Set problem a:
Rewrite the part of the ladder safety procedure that opens with the words containing "Ladder Safety Training will" and closes with "when using ladders.", replacing "recognition" with "identification".
============================================================
The purpose and scope of this document is to put forth the regulations regarding Ladder Safety procedures and training at Tufts University. CFR 1926. 1950-1960 Subpart X contains specific information on these rules. All employees or students who might be expected to use a ladder during the course of work should be familiar with this document. This standard operating procedure covers all types of ladders, including step, extension, and fixed ladders. Ladder users must be able to recognize and avoid ladder hazards and be aware of safe practices in setting up, storing, moving and working from this equipment.
It is the responsibility of all Supervisors, Department Managers, Faculty, and Senior Staff* to assure that all staff and students at Tufts who may use a ladder read and understand this document.
It is the responsibility of Environmental Health and Safety to provide basic ladder training safety information to all departments in need of that training.
It is the responsibility of all Supervisors, Department Managers, Faculty and Senior Staff to assure that all ladders being used at Tufts are free from defects and the all moving parts are working properly.
It is the responsibility of all Supervisors, Department Managers, Faculty and Senior Staff to maintain records on departmental ladder training.
It is the responsibility of Environmental Health and Safety to maintain records of EH&S Ladder Safety training sessions when they occur.
* Refers to Supervisors, Department Managers, Faculty and Senior Staff who have employees or students under there supervision who may have occasion to use any type of ladder during the performance of the work.
CFR Code of Federal Regulations
Type IA-300 pounds extra heavy duty
Type I-250 pounds, heavy duty
Type II-225 pounds, medium duty
Type III-200 pounds, light duty
Fixed Ladder – A ladder that can not be easily moved or carried, and may be an integral part of a structure.
All Tufts employees and students who use ladders should have Ladder Safety Training.
Ladder Safety Training will consist of recognition of possible hazards associated with ladder use, proper maintenance and safety precautions to be taken when using ladders.
All employees and students who use ladders at Tufts must inspect them for defects or possible hazards before the ladders are used. Ladders with loose parts or faulty rungs should be taken out of service immediately.
============================================================
Set problem b:
Lay out, as a Markdown table with the columns Num and Content, the rows that begin with the line containing "Task: Click the" and end with the line containing "The image size is (500, 566).", both included and blank lines omitted. Include only those rows.

Raw records
============================================================
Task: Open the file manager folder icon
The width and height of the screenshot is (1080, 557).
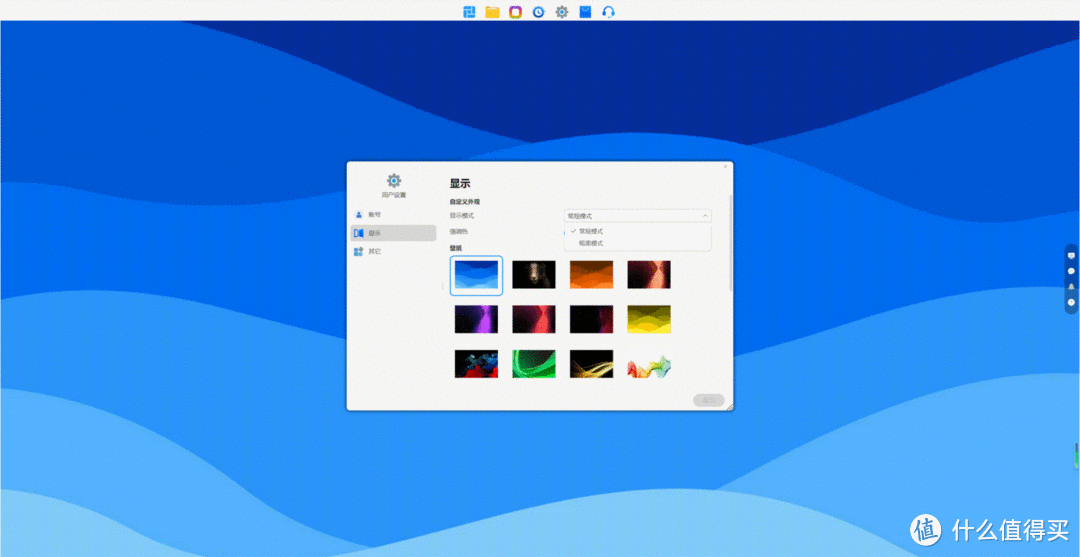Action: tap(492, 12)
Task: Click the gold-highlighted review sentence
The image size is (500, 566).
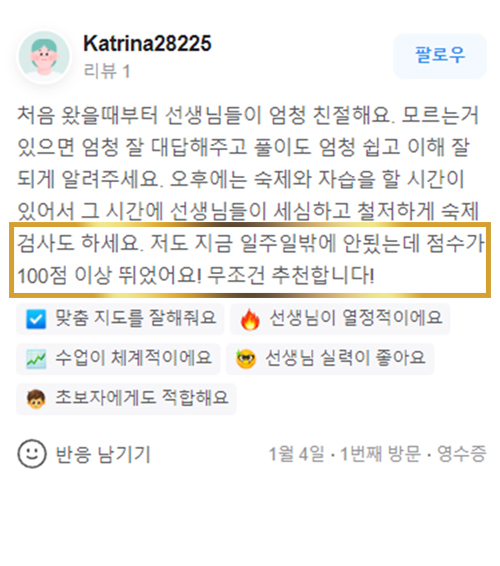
============================================================
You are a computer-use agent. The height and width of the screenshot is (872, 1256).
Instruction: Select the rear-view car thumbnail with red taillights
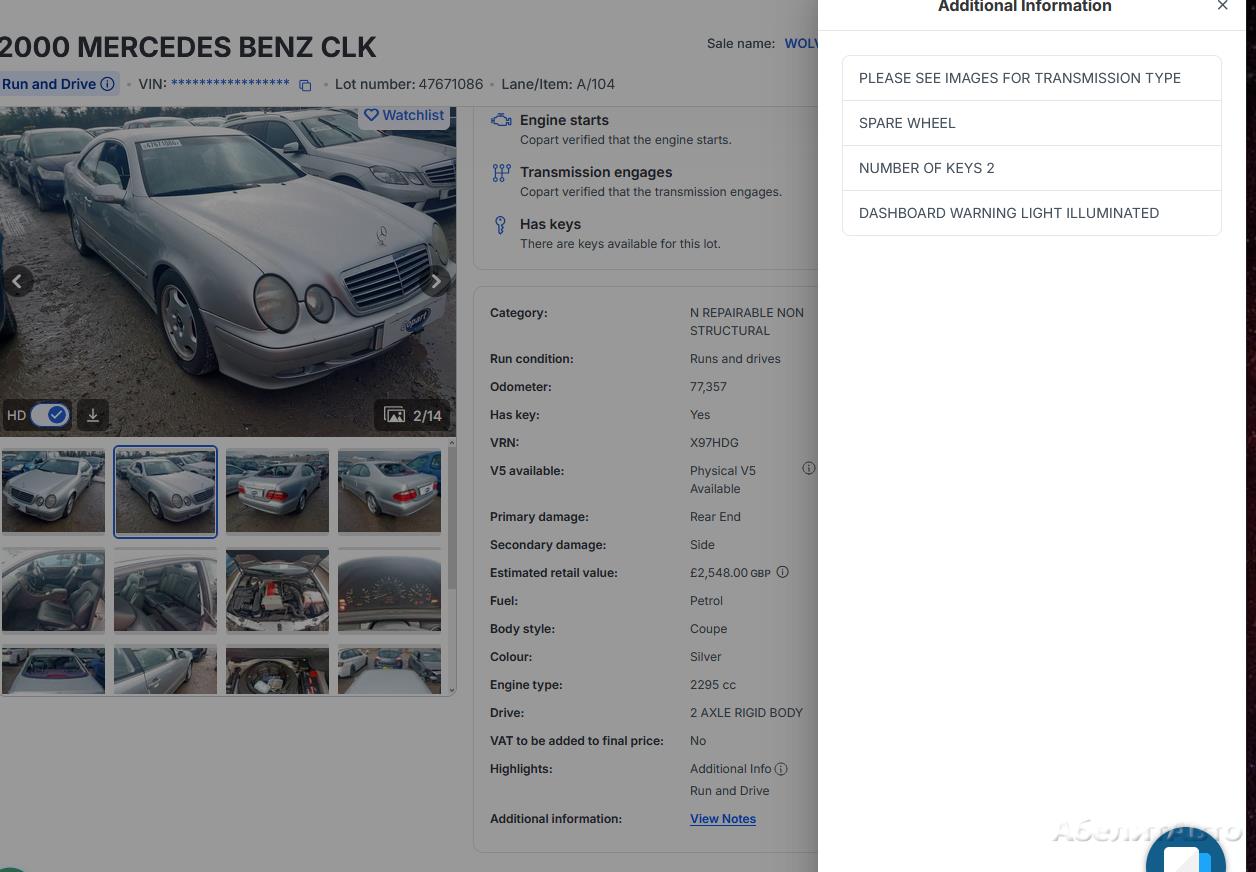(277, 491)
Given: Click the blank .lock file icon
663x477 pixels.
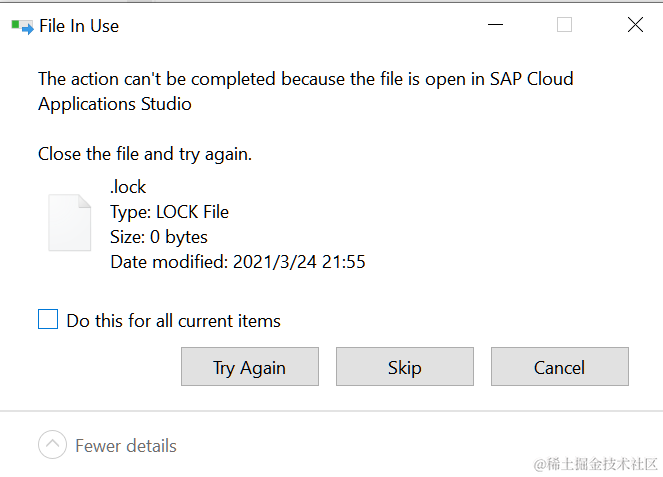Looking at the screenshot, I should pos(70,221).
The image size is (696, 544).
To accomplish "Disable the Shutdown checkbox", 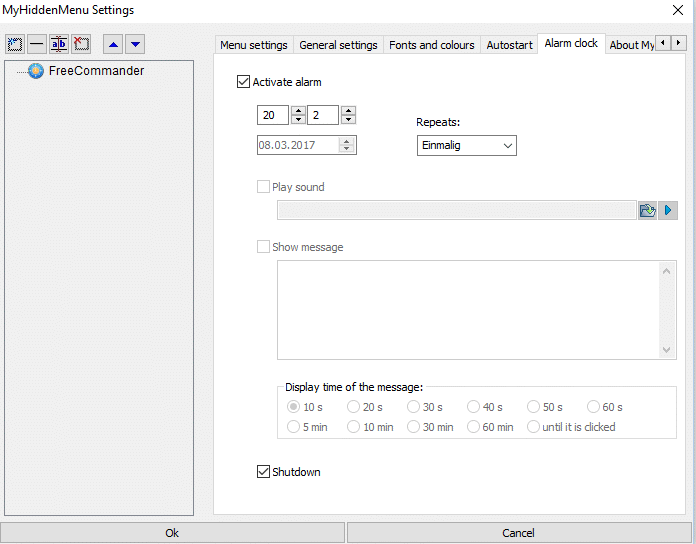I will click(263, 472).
============================================================
Complete output a:
Ladder Safety Training will consist of identification of possible hazards associated with ladder use, proper maintenance and safety precautions to be taken when using ladders.

Complete output b:
| Num | Content |
|---|---|
| 1 | Task: Click the gold-highlighted review sentence |
| 2 | The image size is (500, 566). |